Alcuni di essi, in effetti, erano degli illusionisti, o, come si direbbe oggi, creavano degli effetti speciali: statue che volteggiavano nell’aria, porte che si aprivano da sole, fuochi che si accendevano e si spegnevano da soli, dee che versavano latte dalle molte mammelle. Ma, man mano che le conoscenze scientifiche progredivano, di alcuni “miracoli” si cominciò a dubitare. Eugenio Lo Sardo, nel suo libro “Automata. Le macchine del mito” (Roma, 2003) scrive:
“Immaginate nel tempio di Philae, ai confini del regno d’Egitto, la base segreta dei sacerdoti scienziati. Consegna assoluta il silenzio, a chi viola l’ordine si tagli la lingua o si sottoponga ad atroci tormenti. Nell’area più celata dell’immenso complesso, circondata da coccodrilli e da feroci ippopotami, si sperimentano nuovi prodigi, insigni inventori ben pagati e omaggiati svolgono il loro lavoro … Si provano leghe, fusioni, potere dei liquidi e tante diavolerie …“.

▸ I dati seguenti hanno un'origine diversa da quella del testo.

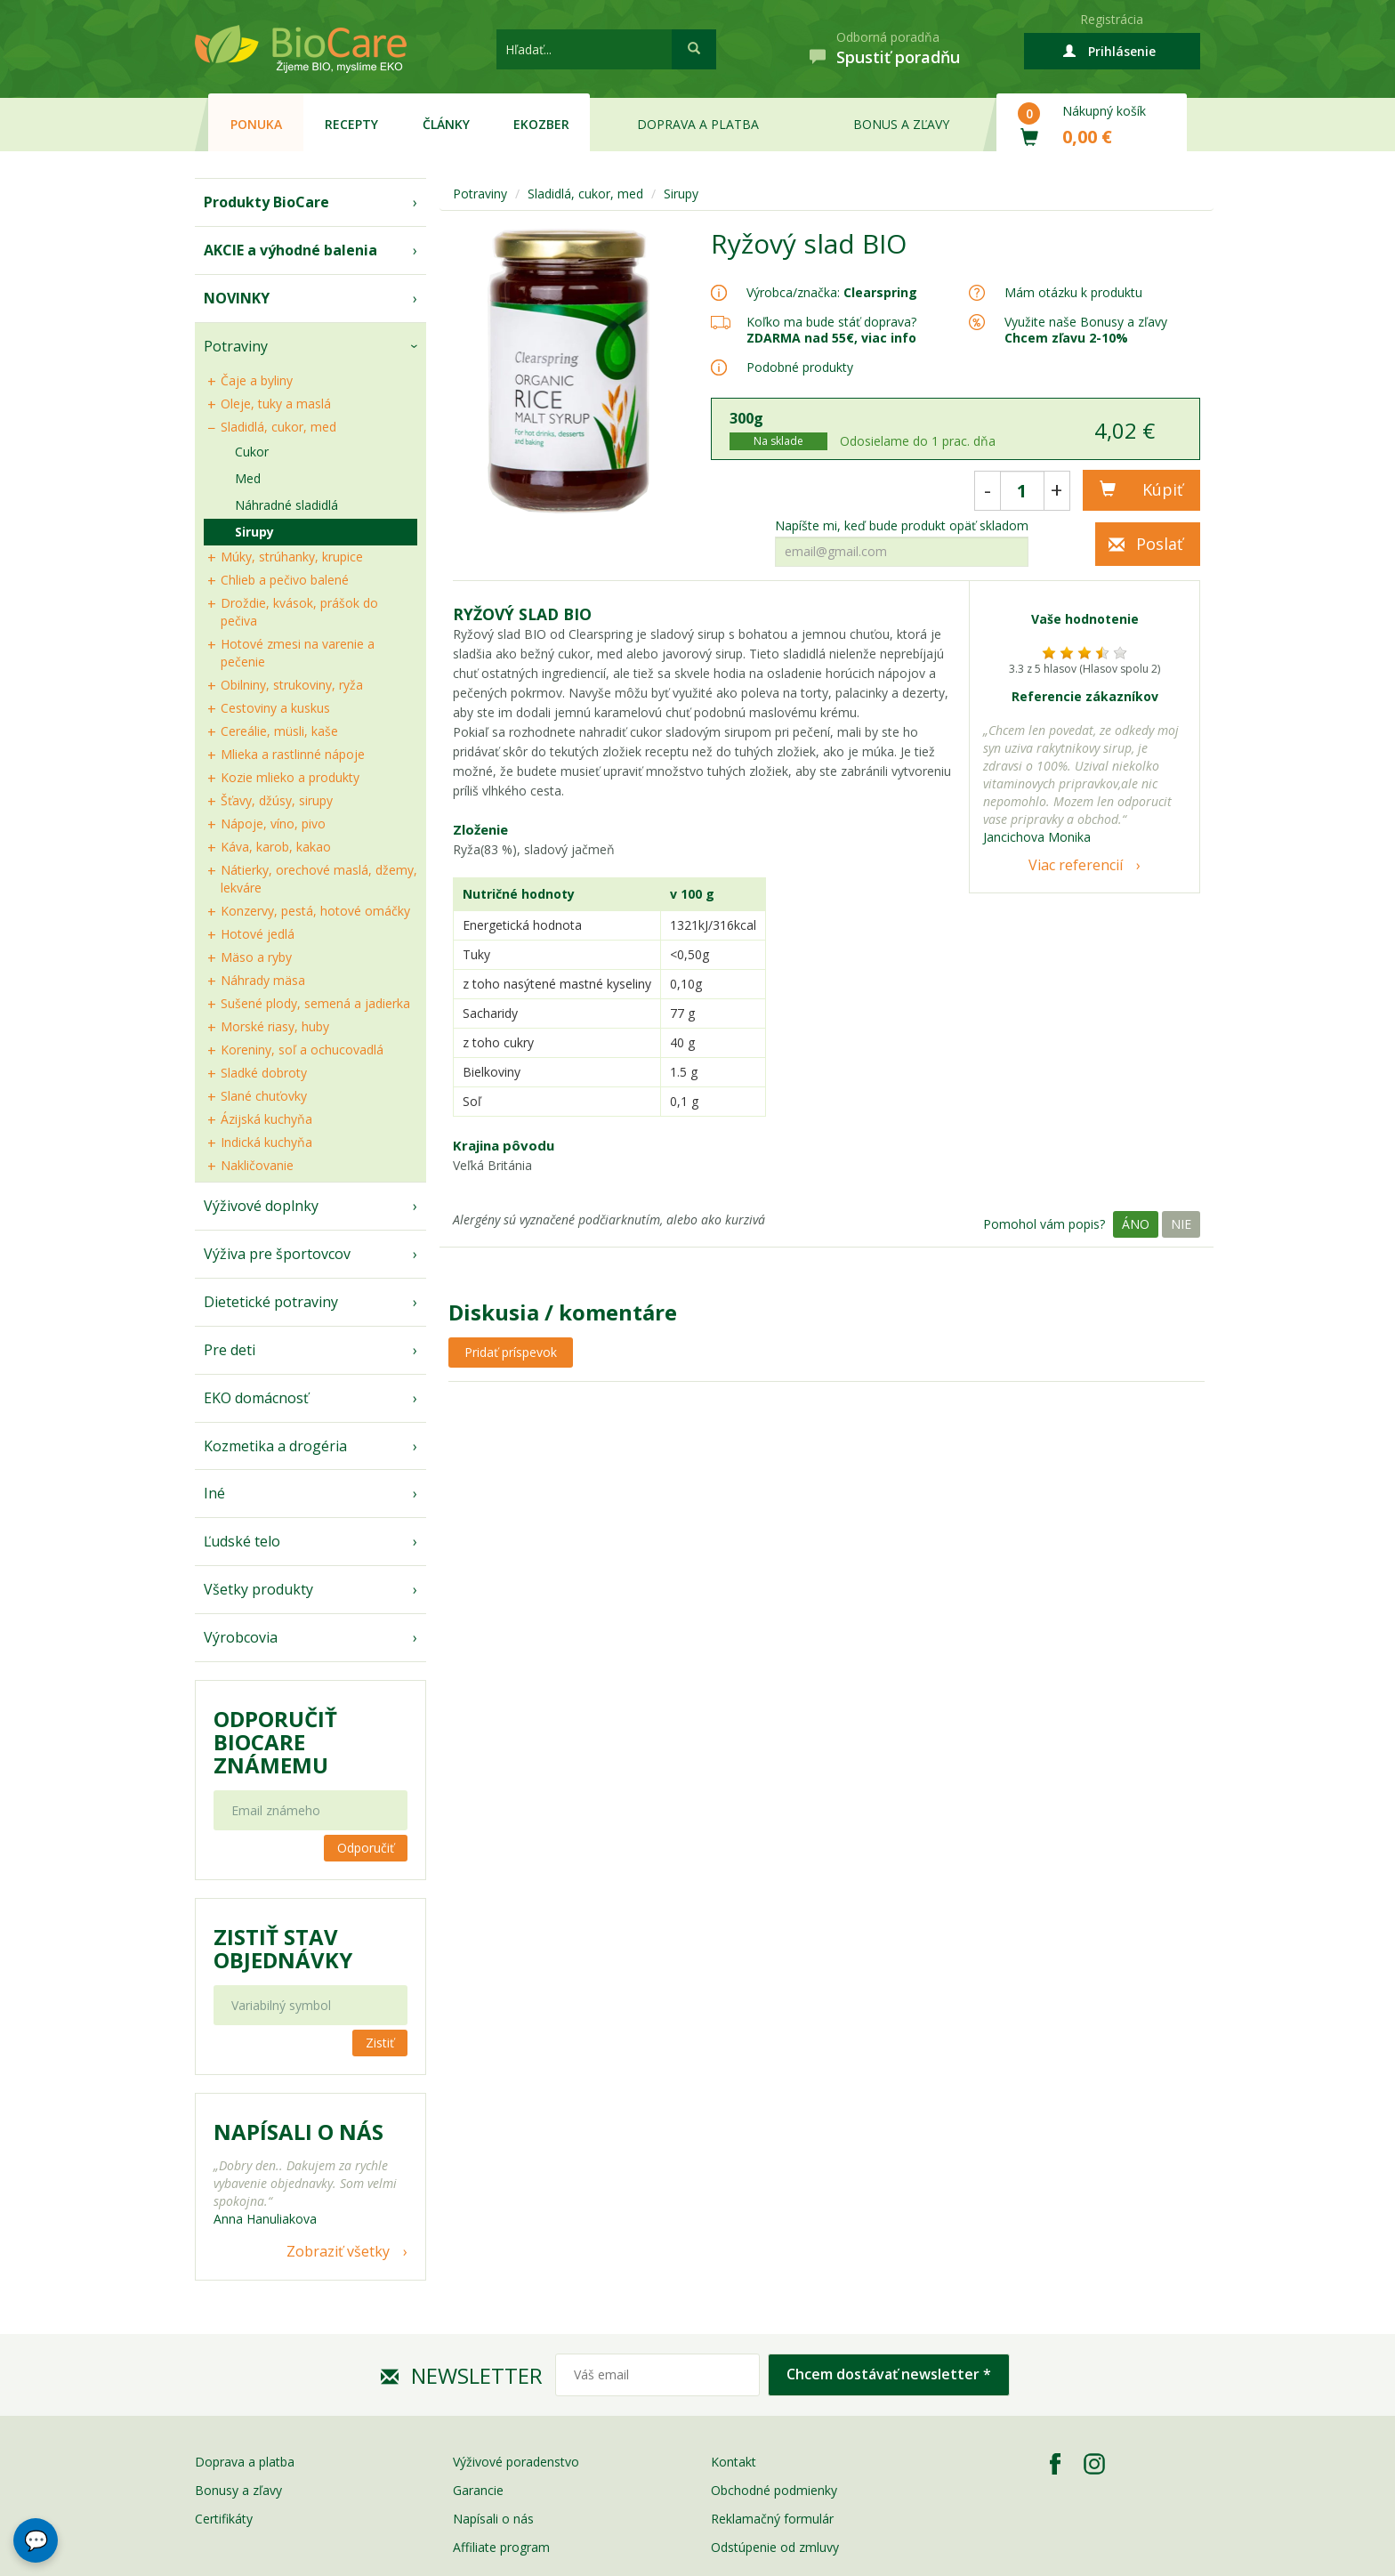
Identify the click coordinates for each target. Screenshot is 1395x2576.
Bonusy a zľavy (238, 2490)
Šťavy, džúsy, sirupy (277, 800)
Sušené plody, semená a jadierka (315, 1003)
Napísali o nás (493, 2518)
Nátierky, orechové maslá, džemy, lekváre (319, 878)
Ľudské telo (242, 1541)
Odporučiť (365, 1847)
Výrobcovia (241, 1637)
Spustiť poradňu (898, 57)
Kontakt (733, 2461)
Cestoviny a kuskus (275, 707)
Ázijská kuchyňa (266, 1118)
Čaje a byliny (257, 380)
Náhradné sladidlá (286, 505)
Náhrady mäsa (263, 980)
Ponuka (256, 124)
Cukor (252, 451)
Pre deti (229, 1350)
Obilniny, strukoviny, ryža (292, 684)
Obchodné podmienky (774, 2490)
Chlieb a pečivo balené (285, 579)
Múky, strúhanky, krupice (292, 556)
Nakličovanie (257, 1165)
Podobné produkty (799, 367)
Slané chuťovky (264, 1095)
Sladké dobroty (264, 1072)
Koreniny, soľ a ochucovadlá (302, 1049)
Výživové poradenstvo (516, 2461)
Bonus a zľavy (901, 124)
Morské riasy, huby (275, 1026)
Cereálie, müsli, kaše (279, 731)
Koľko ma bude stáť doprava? (831, 321)
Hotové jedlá (257, 933)
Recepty (351, 124)
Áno (1135, 1223)
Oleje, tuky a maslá (276, 403)
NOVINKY (237, 298)
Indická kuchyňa (266, 1142)
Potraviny (236, 346)
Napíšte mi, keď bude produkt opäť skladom (901, 526)
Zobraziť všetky (338, 2251)
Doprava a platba (698, 124)
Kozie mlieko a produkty (290, 777)
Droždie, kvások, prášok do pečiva (299, 611)
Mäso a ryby (256, 957)
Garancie (478, 2490)
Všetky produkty (258, 1589)
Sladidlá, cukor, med (278, 426)
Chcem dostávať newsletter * (888, 2374)
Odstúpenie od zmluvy (775, 2547)
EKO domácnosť (256, 1398)
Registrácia (1111, 19)
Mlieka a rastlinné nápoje (293, 754)
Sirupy (254, 531)
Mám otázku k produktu (1073, 293)
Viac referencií (1075, 865)
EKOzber (541, 124)
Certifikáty (224, 2518)
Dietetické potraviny (271, 1302)
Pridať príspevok (510, 1352)
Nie (1181, 1223)
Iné (214, 1493)
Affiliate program (501, 2547)
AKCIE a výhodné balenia (290, 250)
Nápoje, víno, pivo (273, 823)
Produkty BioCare (266, 202)
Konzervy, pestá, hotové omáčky (315, 910)
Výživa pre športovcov (277, 1254)
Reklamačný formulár (772, 2518)
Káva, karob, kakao (276, 846)
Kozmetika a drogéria (275, 1446)
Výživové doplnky (261, 1205)
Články (446, 124)
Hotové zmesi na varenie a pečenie (298, 652)
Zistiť (380, 2042)
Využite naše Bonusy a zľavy (1085, 329)
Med (248, 478)
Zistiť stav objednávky (283, 1949)
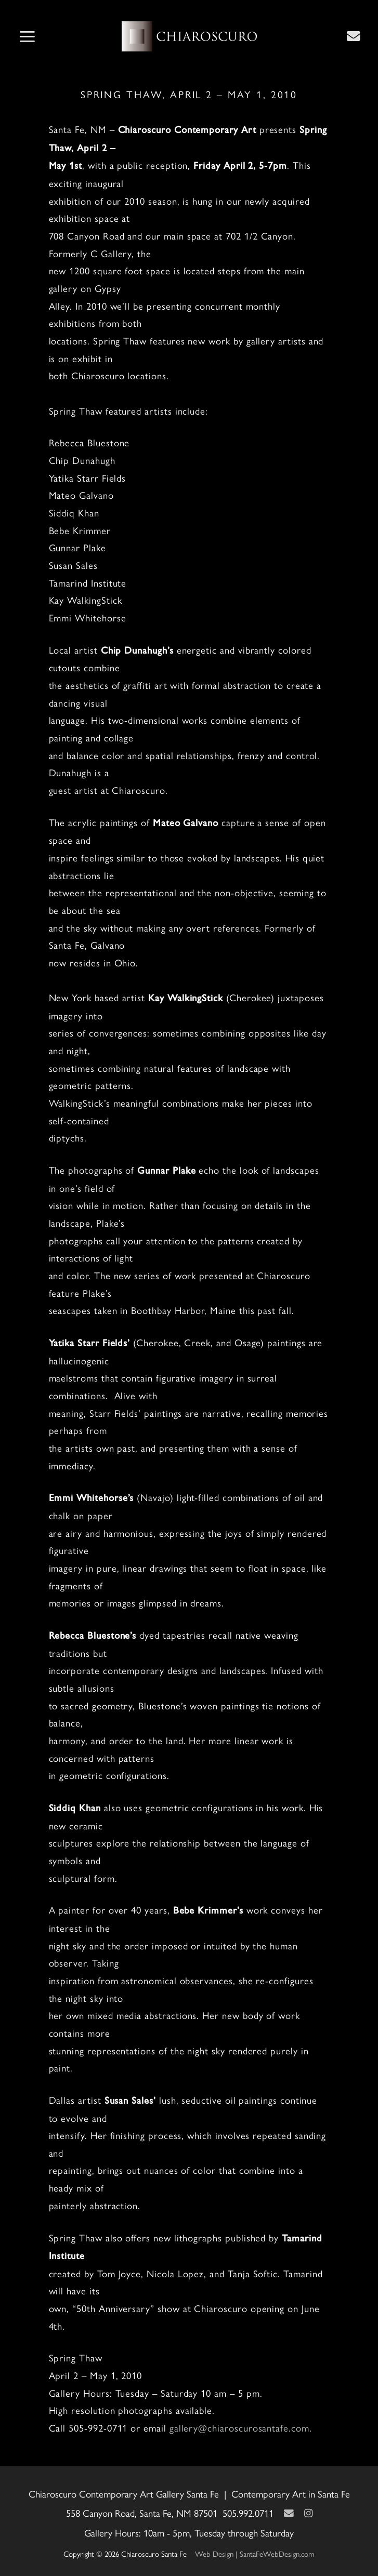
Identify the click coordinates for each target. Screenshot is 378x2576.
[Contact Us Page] (353, 36)
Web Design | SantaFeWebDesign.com (255, 2553)
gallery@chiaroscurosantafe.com (239, 2428)
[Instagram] (308, 2513)
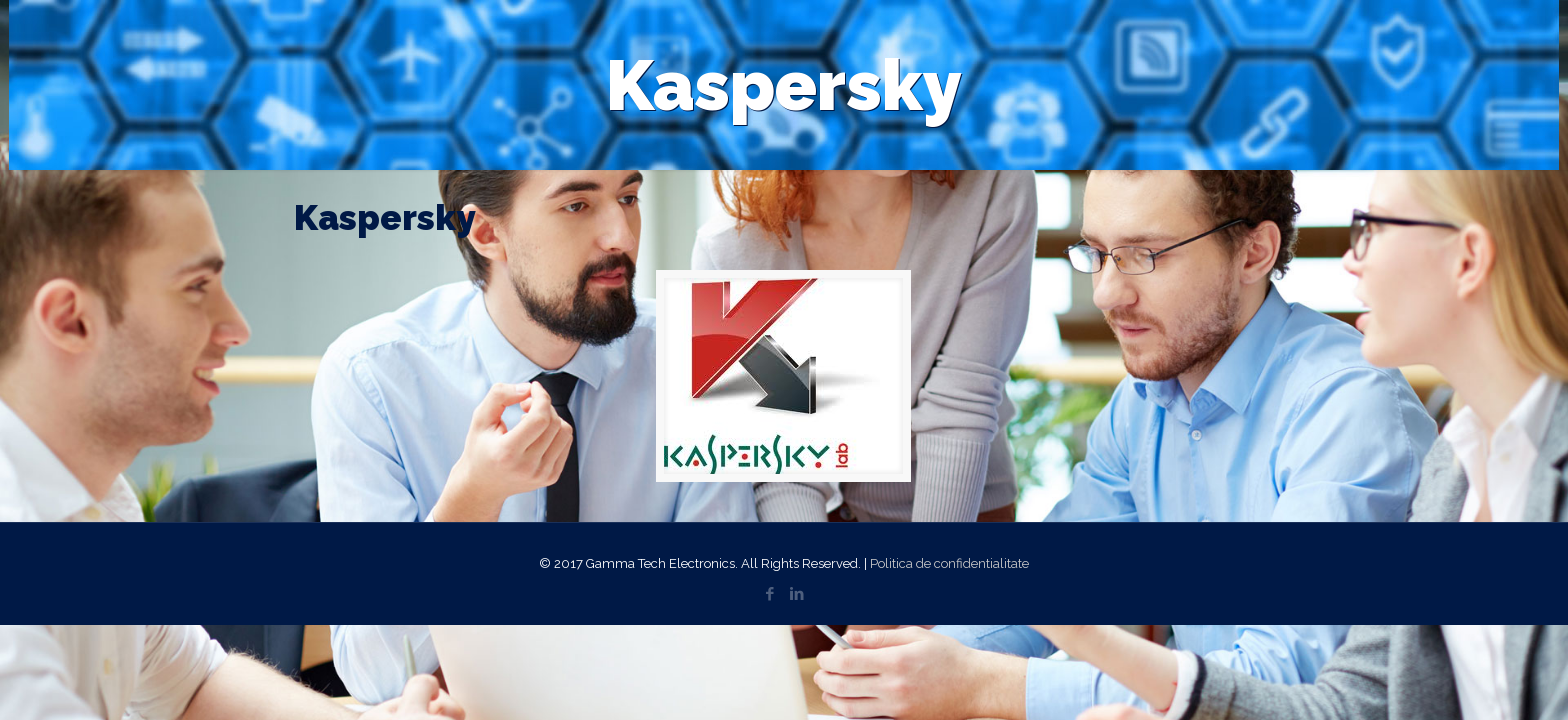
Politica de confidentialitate (949, 563)
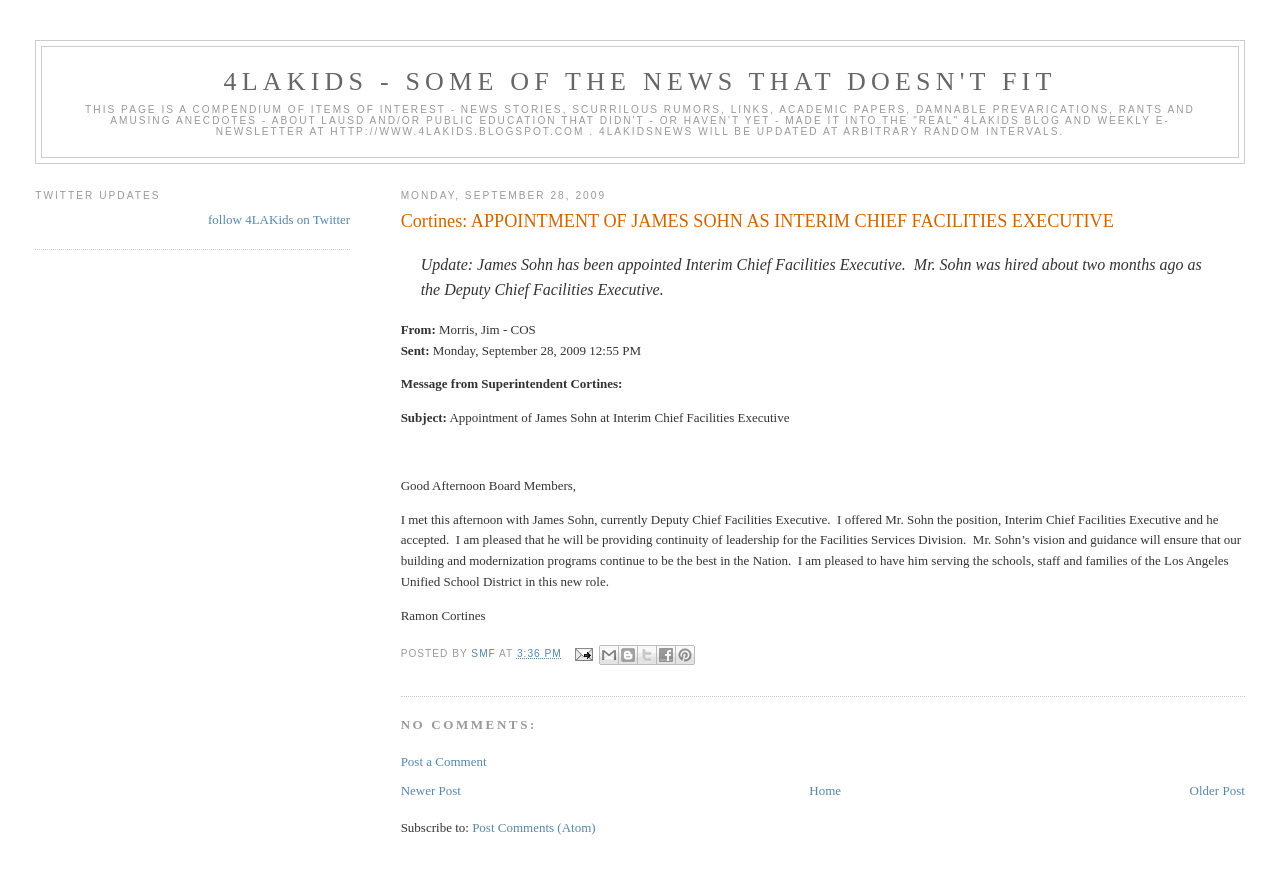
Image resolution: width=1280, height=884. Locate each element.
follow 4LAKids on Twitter (279, 219)
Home (825, 790)
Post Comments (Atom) (534, 827)
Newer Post (431, 790)
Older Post (1217, 790)
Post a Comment (444, 761)
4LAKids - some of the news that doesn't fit (639, 81)
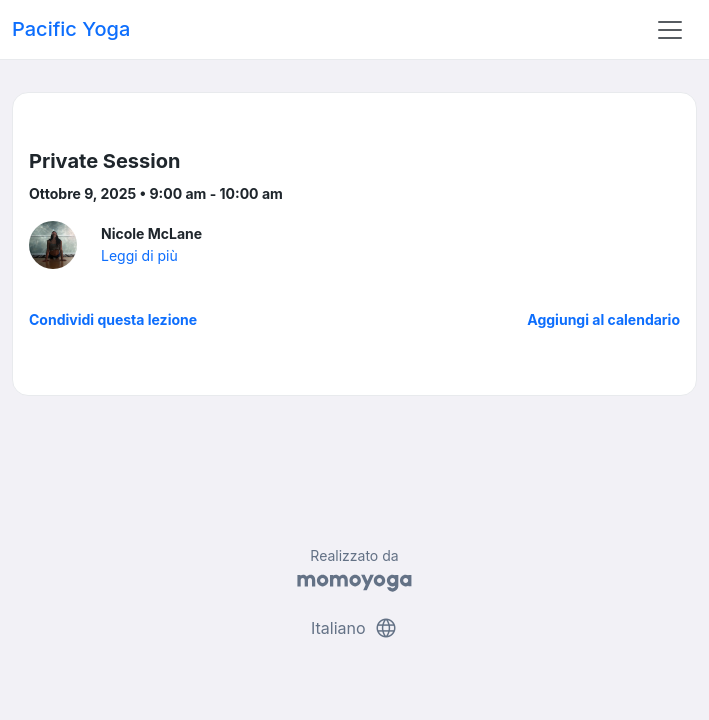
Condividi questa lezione (113, 319)
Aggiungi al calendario (603, 319)
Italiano (354, 628)
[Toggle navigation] (670, 30)
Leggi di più (139, 255)
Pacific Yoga (71, 29)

Ovviamente si dovevano accompagnare gli eventi con riti e fumi d’incenso, così da creare la giusta atmosfera per assistere al miracolo. I maghi egiziani godevano indubbiamente di grande fama in tutto il mondo antico. Dalla Bibbia apprendiamo alcune notizie sulle loro capacità, come la trasformazione di un bastone inanimato in serpente e viceversa. Quando Mosè ordina al fratello Aronne di compiere questo prodigio, subito dopo i maghi del faraone fanno la stessa cosa, anche se poi il serpente di Aronne divora gli altri serpenti. Ma è impensabile che i sacerdoti non pilotassero la divinazione, quando veniva chiesto alla divinità di far conoscere il suo volere, come per esempio quando, intorno al 1500 a.C., la statua di Amon, durante una cerimonia, camminò e si fermò davanti a Thutmosi, il figliastro della regina Hatshepsut, che così venne riconosciuto faraone (Thutmosi III) e si appropriò del potere a scapito della matrigna.